Findings yield new insight on where to look for more ore.

Andrew Lyle - 21 September 2020

University of Alberta scientists have uncovered the formation mechanism behind a class of mineral deposits that have been hotly contested until now. The findings shed new light on how iron deposits, among others, form—and this new understanding can aid geologists in the hunt for more ore.

“Most mineral deposits are formed by circulation of hot water; whereas some are formed by crystallization from a magma,” said Matthew Steele-MacInnis, assistant professor in the Department of Earth and Atmospheric Science. “In the case of Iron oxide-apatite deposits, nobody has been able to agree on how they are deposited, but our study now shows they are deposited from a very unusual liquid dominated by calcium carbonate and sulfate.”

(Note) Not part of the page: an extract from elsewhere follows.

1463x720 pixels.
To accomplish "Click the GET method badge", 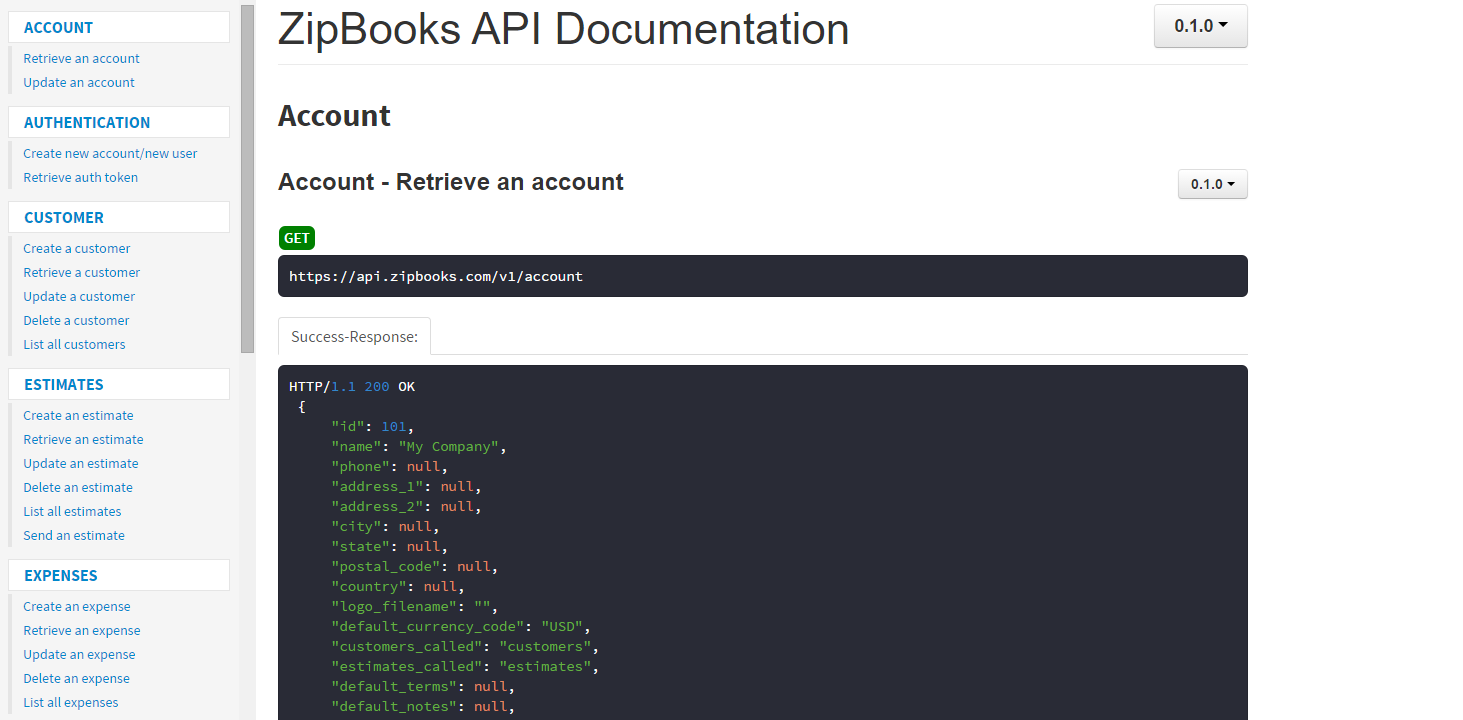I will tap(296, 237).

The substance is a magma in a sense, explains Steele-MacInnis, but an unusual one and a formation process unknown until this study—led by PhD student Wyatt Bain under MacInnis’ supervision— and this context gives geologists new clues to guide the hunt for ore.

“The origins and chemical properties of ore-forming fluids are key parameters that determine whether a mineral deposit will form. In this case, our results show that the fluids that form iron oxide-apatite deposits are sourced by a very particular process: melting of limestones and/or salt deposits by injection of magma,” said Steele-MacInnis. 

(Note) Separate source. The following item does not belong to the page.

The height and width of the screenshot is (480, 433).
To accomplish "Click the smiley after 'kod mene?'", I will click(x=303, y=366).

The results can be directly applied in exploration, explains Steele-MacInnis. Geologists looking for iron oxide-apatite deposits should target areas where magmatic rocks have been emplaced into sedimentary basins containing limestones or salt deposits.

And while the findings have the most immediate relevance for the hunt for iron deposits, Steele-MacInnis explains that this new understanding also has implications for some of our most cutting-edge technology.

“Iron oxide-apatite deposits have been mined for some years as sources of iron, which is probably the single most important metal for industrial applications and infrastructure,” said Steele-MacInnis. “But in recent years, these deposits have become even more attractive, because they commonly are enriched in key high-tech metals like rare Earth elements, which are critical to green-energy production and electronics.”

The paper, “A fundamental role of carbonate–sulfate melts in the formation of iron oxide–apatite deposits,” was published in Nature Geoscience (doi: 10.1038/s41561-020-0635-9).